§ **AIM OF THE EXERCISE**
Rewrite all of the lines below, including the requests, and increase every coordinate in the answers by 101. Leave the pictures out.

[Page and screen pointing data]

[start]

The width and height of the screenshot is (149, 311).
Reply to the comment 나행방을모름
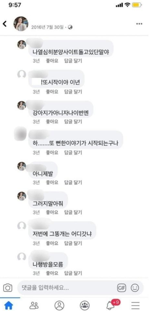[73, 273]
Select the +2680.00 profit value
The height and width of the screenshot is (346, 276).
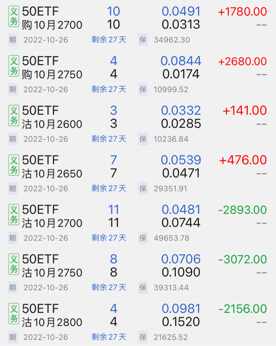click(242, 62)
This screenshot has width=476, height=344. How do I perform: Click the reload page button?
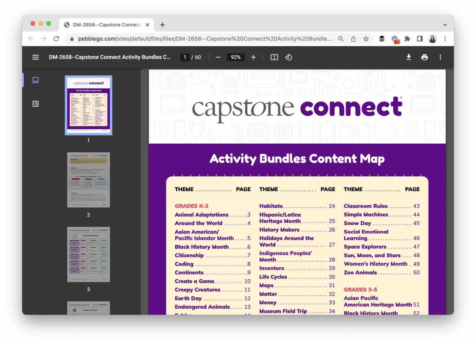56,39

[end]

§ **ANSWER BELOW**
The width and height of the screenshot is (149, 311).
Reply to the comment 나행방을모름
[174, 374]
Select the +2680.00 profit value
The height and width of the screenshot is (346, 276).
click(343, 163)
This screenshot has width=476, height=344. How do I perform: Click the reload page button?
157,140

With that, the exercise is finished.